Render everything from the line containing "Task: Click the 1:00 / 1:00 time display" down to the end of the records as a two-column CSV with the columns input and output: one row for each record, holding its text and its answer, each in a single quoted field with line breaks replaced by spaces.

-------- TASK INPUT --------

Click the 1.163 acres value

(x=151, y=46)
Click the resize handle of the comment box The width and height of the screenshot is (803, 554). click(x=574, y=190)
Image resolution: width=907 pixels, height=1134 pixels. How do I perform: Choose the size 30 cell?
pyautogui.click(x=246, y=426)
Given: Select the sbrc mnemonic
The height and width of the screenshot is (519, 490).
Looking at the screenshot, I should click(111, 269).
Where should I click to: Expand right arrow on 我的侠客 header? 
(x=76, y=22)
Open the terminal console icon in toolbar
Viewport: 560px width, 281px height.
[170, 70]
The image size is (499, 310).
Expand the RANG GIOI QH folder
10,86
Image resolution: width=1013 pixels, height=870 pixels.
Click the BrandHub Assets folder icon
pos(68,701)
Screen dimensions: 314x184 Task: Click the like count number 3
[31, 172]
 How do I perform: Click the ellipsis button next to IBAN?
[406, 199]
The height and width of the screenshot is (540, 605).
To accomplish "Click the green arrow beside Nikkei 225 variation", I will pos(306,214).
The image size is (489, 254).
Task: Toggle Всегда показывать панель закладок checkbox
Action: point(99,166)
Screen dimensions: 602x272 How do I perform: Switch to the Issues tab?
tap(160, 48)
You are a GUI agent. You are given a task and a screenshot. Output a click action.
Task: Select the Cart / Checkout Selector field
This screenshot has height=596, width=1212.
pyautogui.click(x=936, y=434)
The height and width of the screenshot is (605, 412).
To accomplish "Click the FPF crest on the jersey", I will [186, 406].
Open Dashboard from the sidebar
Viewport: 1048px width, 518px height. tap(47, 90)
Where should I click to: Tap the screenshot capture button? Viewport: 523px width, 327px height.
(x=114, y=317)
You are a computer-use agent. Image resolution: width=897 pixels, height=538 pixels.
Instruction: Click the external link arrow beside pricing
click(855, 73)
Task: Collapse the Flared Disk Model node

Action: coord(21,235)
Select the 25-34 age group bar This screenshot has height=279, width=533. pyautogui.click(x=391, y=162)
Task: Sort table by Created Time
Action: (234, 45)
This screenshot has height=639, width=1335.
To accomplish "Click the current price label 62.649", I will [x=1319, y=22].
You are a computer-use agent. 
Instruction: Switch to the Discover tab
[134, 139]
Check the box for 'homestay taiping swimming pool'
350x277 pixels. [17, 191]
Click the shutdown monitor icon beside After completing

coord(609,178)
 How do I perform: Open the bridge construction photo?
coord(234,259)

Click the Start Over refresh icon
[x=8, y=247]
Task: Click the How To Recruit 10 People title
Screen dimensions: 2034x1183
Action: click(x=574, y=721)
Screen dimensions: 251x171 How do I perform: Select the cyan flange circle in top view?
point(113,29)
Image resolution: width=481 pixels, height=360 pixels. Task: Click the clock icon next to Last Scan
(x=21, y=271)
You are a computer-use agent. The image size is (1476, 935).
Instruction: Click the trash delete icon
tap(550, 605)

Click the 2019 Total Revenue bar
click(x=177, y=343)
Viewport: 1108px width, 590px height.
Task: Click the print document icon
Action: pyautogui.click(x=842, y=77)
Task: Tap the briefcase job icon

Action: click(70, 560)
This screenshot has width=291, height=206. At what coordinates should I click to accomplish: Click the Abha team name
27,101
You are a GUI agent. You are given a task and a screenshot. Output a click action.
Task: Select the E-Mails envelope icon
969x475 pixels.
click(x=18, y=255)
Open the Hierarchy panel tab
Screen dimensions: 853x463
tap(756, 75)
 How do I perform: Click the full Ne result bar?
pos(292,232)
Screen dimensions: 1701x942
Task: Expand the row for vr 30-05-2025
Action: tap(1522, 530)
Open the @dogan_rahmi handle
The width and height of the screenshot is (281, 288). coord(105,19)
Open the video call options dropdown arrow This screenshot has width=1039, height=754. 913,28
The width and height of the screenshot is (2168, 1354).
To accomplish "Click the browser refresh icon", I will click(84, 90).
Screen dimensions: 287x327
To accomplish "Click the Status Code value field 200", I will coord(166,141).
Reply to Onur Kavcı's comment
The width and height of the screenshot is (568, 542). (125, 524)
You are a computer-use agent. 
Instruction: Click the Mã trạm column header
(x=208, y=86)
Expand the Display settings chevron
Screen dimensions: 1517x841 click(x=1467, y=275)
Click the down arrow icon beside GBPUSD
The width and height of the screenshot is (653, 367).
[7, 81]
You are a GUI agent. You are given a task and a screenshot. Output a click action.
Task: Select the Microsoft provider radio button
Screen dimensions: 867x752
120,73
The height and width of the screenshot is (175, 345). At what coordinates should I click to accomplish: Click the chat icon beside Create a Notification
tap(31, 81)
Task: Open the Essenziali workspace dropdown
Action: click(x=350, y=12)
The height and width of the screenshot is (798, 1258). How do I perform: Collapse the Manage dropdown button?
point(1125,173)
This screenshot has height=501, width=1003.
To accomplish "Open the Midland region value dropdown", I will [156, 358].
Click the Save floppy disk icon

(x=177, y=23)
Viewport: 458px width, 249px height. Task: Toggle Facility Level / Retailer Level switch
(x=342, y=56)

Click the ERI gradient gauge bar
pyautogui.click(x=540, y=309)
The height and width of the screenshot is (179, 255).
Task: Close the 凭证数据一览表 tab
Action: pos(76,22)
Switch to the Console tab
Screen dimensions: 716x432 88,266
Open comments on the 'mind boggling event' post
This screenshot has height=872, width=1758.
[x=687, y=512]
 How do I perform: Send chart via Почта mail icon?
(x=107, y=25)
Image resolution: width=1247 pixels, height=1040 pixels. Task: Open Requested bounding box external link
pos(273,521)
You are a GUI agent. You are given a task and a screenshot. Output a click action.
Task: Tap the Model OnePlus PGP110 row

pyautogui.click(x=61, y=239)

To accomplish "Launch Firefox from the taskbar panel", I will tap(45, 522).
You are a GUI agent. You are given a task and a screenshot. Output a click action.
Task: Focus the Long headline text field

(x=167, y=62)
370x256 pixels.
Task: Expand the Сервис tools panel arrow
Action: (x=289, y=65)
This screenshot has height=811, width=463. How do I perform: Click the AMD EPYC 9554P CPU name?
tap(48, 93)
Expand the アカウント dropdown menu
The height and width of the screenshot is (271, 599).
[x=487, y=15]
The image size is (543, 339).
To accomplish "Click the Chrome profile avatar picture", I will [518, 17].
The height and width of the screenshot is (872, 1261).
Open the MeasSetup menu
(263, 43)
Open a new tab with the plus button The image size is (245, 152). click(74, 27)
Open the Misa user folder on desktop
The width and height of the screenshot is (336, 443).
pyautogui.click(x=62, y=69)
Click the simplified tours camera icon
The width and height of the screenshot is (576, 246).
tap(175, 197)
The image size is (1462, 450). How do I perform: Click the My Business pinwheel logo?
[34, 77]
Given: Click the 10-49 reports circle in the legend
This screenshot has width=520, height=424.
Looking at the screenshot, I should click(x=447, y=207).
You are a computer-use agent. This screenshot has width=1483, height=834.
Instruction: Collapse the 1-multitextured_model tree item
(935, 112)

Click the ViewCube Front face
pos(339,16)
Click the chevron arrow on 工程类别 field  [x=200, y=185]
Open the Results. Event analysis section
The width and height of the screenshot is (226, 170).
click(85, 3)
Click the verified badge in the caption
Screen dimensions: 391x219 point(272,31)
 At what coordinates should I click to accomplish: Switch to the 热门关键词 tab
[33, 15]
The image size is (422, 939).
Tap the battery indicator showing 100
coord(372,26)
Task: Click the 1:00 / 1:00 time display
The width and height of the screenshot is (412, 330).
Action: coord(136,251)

--------

**TASK SOLUTION**
input,output
"Task: Click the 1:00 / 1:00 time display The width and height of the screenshot is (412, 330).","Action: coord(136,251)"